Now, why even bring up the strike beard? Well, because those who know me might remember that I have this very strange facial hair growth pattern which has truly scared me off from going too long without shaving. I went for two weeks in January of 2006, and on me, a beard just looks...um...I guess terrible is the right word. So I have not been showing my support for the WGA with a beard. In fact, when I really think about it, I haven't so much been showing support to them, other than joining a facebook group and mentioning it in my last post.

So what? The strike has been going on for two months and then some, right? Well, fair reader(s) (oh, and any unfair readers I may have), the point is that while I know the basics of why the writers are striking, I want to dig a little deeper. And what better way to dig than to post what I find on my blog?

So, if you know nothing of the strike at this point, or a little bit, and want to know more, stay tuned. I'm sure for some of you it will be a delicious change of pace from my political ranting or my mundane lapse in posting.

So for now, I say farewell, I'm back to work (now that I am done with lunch), and in my spare time, I will pursue the facts of the WGA strike. And you'll be the next to know. Until then...

Write On.

4 comments:

gerald said...

exaggerating? no sir. that was last season to a tee. this year didn't get off to a great start due to funerals and weddings, but fear not. come april, lord stanley's beard will be back with gusto and fervor.

bridget said...

what...no wedding beard...no funeral beard...what's with this guy?

Annie said...

On the sets Dan has worked on, everyone grows a beard. And then the last Thursday of the shoot is Mustache Thursday. I've never seen this with my own two eyes, but it's been well documented in pictures. And much appreciated.

Rebecca said...

Elliot, have you ever heard of Movember? It's a NZ campaign - grow a Mo (or moustache to you and I) in November to support prostate cancer. This has since spurned (I think this is the first year) Fanuary - grow your fanny in support of cervical cancer during the month of February. I'm not kidding! NZers have too much time on their hands. Or perhaps its the lack of TV channels and amusement parks that has forced them to come up with other bizarre forms of recreation...
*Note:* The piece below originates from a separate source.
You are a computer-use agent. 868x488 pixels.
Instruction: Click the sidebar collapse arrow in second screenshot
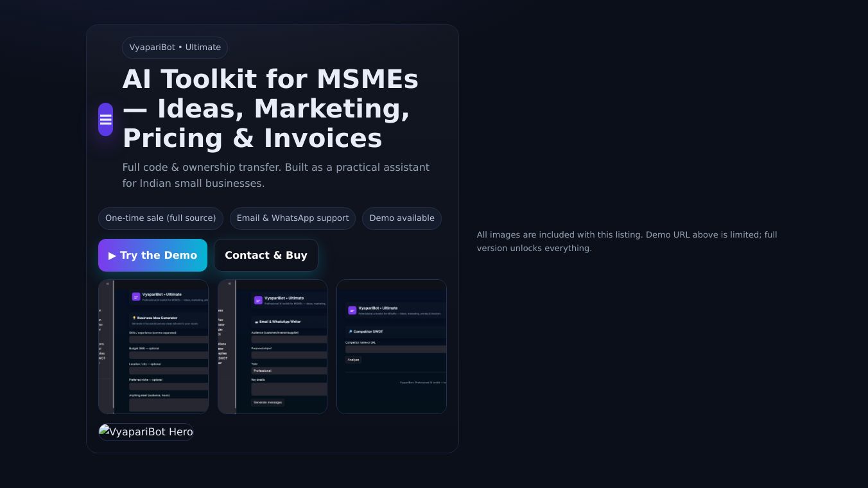(229, 284)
I'd pay good money to see you with this "horrible" beard (mostly to laugh because I suspect you'd look quite silly with a beard). After dating for several years a guy who got too lazy to shave and would a beard that looked like pubes on his face (combined with his long hair made people start calling him Jesus for a while... lucky me). Wait - can I say the word 'pubes' on a blog? Too late, I just did. Anyways - my point is that I'd like to judge for myself. hahaha...

Oh, I'd also like to add that I've enjoyed this discussion of facial/body hair immensely. Fascinating subject, really.